Oscar winning cinematographer speaks about movie

Oscar winning cinematographer speaks about movie

Cinematographer Robert Elswit speaks to Cinema Studies and Video Art students about his experience working with director Paul Thomas Anderson on the Oscar-winning movie “There Will Be Blood” on Jan. 13.

Academy Award winner Robert Elswit discussed his role as the cinematographer of “There Will Be Blood,” an Oscar winning film, to Cinema Studies and Video Art students Jan. 13.

Elswit spoke about the process of cinematography and his experience working with director Paul Thomas Anderson on numerous films. 

“[Elswit] definitely inspired me by sharing his story on how he came to work in the entertainment industry because it showed how he really did not have a direct path initially, but was ultimately able to fall into a field that he has been incredibly successful in,” Video Art student Tara Neil ’21 said. 

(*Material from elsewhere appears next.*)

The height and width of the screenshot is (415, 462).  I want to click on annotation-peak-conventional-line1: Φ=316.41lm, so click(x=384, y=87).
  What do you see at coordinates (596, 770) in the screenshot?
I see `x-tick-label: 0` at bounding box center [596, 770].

Cinematographer discusses differences between directors 

Elswit described how certain directors approach filmmaking differently.  Specifically, he spoke about how Anderson is more hands-off compared to directors like the Coen brothers who prefer more structure, Neil said.

“He explained how [Anderson] directs his films and I agreed that his directing style is the most effective in film,” Video Art student Will Nordstrom ’21 said. “He tries to get the most natural reactions out of his actors and starts rolling the camera even when the actors have no idea. I’m very inspired by [Anderson] because of this directing technique and I’m also extremely inspired by [Elswit’s] work in [Anderson’s]  films.”

Student reflects on cinematographer’s presentation

Cinema Studies student Paige Corman ’20 said she appreciated learning new information about the art of filmmaking and having the opportunity to hear from Elswit, especially after watching and writing about the movie he worked on.

“I liked that he connected to the audience through jokes and made the presentation feel more like a casual conversation rather than a lecture,” Corman said. “He seemed very passionate about his work, which I really admire, and I hope to feel the same about my career when I’m older.”